Western Law wins Jessup Moot

Jessup_moot

The Western Law Jessup moot team of Jonathan Preece, Tori Crawford, Natasha Petersen, Hunter Forman and Daniel Levine (pictured above) won first place in the Canadian rounds of the Philip C. Jessup International Law Moot Court Competition held in Kingston on March 6-9. In addition, Levine won the JAG award for best oralist in a championship round, and Crawford won fourth place oralist overall in the preliminary rounds. Prof. Valerie Oosterveld won the Jessup coach of the year award.

As Canadian National Champions, the team advanced to the Jessup International Rounds in Washington D.C., on March 31-April 6 where they competed against the top 100 national champion Jessup teams from around the world, chosen from well over 600 law schools worldwide.

In the preliminary rounds, Western Law won all but one match, losing only to last year's global Jessup champion school (Moscow State University) in a close moot. They then progressed to the advanced rounds, where they were eliminated in another close match against the University of California-Hastings. Their excellent performances left them ranked 22nd in the world for their Memorials (facta) and 25th in the world for their oral arguments. Tori Crawford ranked 57th out of 400 oralists at the International Rounds.

“This is an outstanding effort and achievement by our Western Law team,” said Dean Iain Scott. “Congratulations as well to Valerie Oosterveld for her well-deserved coaching award.”

This is the first time in its 38-year involvement with the Jessup that Western Law has placed first in the Canadian rounds of the Jessup moot.
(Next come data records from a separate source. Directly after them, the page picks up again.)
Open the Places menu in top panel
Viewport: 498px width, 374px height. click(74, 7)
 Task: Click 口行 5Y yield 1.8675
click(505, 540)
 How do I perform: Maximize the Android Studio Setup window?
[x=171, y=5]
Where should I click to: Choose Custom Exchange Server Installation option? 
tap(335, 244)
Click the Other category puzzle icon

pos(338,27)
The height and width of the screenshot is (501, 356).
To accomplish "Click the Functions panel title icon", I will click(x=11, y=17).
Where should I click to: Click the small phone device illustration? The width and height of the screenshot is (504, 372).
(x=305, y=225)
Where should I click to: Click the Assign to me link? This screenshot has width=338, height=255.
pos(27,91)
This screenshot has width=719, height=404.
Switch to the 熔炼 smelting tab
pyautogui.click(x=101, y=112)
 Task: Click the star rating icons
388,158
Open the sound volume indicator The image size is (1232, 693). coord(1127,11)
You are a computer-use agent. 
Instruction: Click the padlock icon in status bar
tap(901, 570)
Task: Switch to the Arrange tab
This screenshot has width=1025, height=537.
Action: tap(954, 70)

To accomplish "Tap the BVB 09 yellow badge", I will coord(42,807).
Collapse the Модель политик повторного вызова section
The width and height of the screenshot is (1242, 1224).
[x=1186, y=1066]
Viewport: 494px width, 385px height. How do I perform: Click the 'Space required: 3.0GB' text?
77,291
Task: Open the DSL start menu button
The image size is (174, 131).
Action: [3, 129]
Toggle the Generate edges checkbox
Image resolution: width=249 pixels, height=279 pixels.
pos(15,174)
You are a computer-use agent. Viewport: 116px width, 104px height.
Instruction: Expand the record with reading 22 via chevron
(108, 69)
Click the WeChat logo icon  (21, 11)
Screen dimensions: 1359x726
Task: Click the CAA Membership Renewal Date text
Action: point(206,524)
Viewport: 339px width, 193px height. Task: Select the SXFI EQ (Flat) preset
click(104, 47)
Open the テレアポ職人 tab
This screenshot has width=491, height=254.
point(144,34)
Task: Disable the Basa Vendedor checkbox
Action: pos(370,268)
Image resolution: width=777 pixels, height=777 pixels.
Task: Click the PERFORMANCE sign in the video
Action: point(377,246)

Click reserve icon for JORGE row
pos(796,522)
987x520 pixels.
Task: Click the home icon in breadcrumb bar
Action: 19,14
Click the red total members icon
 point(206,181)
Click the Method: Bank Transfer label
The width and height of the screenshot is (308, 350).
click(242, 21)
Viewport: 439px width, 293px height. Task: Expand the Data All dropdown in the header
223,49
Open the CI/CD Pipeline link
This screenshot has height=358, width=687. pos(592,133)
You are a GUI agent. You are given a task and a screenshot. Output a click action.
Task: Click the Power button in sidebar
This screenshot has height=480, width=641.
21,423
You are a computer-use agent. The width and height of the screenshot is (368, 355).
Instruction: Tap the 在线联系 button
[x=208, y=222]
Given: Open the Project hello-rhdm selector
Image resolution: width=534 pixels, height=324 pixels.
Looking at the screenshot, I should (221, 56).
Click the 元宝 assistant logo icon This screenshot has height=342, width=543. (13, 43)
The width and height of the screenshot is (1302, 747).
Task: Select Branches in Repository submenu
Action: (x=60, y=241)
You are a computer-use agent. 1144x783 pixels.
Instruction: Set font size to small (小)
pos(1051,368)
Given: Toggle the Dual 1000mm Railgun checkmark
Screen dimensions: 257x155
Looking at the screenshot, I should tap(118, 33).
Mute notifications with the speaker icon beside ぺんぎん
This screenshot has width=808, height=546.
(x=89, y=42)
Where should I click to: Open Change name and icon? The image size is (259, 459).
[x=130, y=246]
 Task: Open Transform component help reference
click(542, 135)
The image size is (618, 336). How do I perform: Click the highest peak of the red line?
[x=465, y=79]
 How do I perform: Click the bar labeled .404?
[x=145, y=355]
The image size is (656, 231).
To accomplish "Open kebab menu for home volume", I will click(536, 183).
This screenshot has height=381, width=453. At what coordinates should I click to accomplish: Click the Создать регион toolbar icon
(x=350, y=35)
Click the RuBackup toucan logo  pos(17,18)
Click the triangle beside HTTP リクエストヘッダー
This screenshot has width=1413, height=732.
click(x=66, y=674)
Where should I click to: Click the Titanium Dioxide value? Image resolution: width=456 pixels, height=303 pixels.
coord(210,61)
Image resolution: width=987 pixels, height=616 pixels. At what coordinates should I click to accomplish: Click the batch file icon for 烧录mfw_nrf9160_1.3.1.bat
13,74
This is also the first time that Western Law has ever progressed to the advanced stages at the International Rounds, and is only the second time that Western Law has ever competed in the International Rounds.

The Jessup competition is the largest moot court competition in the world. It provides law students with a unique opportunity to prepare written and oral arguments on complex issues of international law involving hypothetical cases before the International Court of Justice.

“The team has worked tirelessly over the past months, researching and writing the Memorials and preparing their oral submissions and responses,” said Oosterveld. “I’m very proud of their commitment and focus. Our aim is to continue this success.”